People thought number theory was useless until computers and stats became the oil of tech today.
Every effort is a step and journey of a thousand miles begins with a simple step.
The title didn't age well…
Proof that Scientists are fucking wrong sometimes lol.
He isnt someone who is actively involved in research , niether has he ever produced any paper worth any serious attention. He is just a good practitioner of technology. Completely incompetent on commenting of research.
The idea that education and academic research should be transformed to respond to the fleeing economicinterests of markets instead of being a quest for truth and knowledge and deep insights that may only create value in the long term is yet another sign of our decaying socio-economic system.
Who cares about spacetime geometry? Design a cheaper vapor engine that I can sell at a profit, Einstein!

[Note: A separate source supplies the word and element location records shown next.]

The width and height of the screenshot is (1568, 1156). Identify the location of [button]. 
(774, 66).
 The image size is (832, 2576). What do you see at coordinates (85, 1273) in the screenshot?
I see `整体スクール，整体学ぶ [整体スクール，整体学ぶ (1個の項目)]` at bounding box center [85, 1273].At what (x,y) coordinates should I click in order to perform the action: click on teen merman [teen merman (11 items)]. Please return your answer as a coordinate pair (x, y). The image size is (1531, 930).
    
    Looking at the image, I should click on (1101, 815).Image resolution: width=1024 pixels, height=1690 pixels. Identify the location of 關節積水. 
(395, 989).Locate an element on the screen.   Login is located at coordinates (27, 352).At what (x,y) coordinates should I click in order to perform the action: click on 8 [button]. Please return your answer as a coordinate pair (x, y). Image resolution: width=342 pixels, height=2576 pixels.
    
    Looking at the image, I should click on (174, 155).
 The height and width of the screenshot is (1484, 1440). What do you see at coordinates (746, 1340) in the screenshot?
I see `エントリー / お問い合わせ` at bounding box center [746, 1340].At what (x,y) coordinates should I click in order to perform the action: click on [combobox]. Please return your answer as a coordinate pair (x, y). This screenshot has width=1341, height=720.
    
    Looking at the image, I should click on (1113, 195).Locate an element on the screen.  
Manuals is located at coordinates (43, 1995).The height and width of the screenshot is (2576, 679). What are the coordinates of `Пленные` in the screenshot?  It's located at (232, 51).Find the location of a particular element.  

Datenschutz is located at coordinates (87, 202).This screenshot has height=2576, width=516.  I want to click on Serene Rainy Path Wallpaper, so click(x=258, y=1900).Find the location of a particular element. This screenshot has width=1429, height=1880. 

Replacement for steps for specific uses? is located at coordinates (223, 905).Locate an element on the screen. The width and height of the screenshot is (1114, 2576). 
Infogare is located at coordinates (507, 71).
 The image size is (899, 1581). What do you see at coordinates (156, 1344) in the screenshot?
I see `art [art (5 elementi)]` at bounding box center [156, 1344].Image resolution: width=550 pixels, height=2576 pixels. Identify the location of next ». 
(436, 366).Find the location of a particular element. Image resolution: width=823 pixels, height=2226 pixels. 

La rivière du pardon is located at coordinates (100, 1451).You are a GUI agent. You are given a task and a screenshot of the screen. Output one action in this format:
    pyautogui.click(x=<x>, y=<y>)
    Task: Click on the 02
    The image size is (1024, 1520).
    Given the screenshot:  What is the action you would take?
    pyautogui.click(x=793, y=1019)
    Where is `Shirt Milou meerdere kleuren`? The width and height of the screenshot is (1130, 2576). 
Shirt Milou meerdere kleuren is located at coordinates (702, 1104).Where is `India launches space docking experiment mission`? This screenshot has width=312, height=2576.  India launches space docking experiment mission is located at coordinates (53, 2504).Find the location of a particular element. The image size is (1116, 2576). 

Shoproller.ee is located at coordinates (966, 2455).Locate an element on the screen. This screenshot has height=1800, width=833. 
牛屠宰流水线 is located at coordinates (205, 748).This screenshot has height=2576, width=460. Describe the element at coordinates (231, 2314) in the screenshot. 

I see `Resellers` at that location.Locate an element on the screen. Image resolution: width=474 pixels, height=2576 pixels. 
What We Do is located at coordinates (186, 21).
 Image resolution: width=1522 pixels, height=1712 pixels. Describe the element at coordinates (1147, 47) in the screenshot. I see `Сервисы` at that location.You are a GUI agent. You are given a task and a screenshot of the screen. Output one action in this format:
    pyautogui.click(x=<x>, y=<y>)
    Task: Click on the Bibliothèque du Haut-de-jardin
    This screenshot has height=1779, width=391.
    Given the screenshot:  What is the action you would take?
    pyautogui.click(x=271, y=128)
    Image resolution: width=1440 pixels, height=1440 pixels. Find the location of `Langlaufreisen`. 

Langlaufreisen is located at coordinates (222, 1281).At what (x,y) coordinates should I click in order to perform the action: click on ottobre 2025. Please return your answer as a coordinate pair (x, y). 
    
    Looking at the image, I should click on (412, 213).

I think there is something important that is missed here: Neural networks were 'useless stuff' for 20 years but some researchers kept on doing academic research on them. Academics continue to explore many directions and most of them end up being useless, but the whole point is that we don't know what will end up having an impact in the real world. That is why its important to keep an ecosystem that explores basic science with a long-term horizon, while companies focus on short term immediate gains.
Well, that turned-out to be totally wrong.
To say "research is a waste of time" is kind of silly at best. I assume that you realize that there is a significant difference between theoretical research, analytical research, applied research, correlational research, action research and other types and branches of research. You sound a lot like Noam Chomsky, who said exactly that for decades about deep learning, asserting it is a waste of time and money, and instead, people need to just apply basic machine learning in AI and stop wasting time and money trying of AI deep learning research.
Scientist calls methodology of science a waste of time, other scientist endorses and publishes it.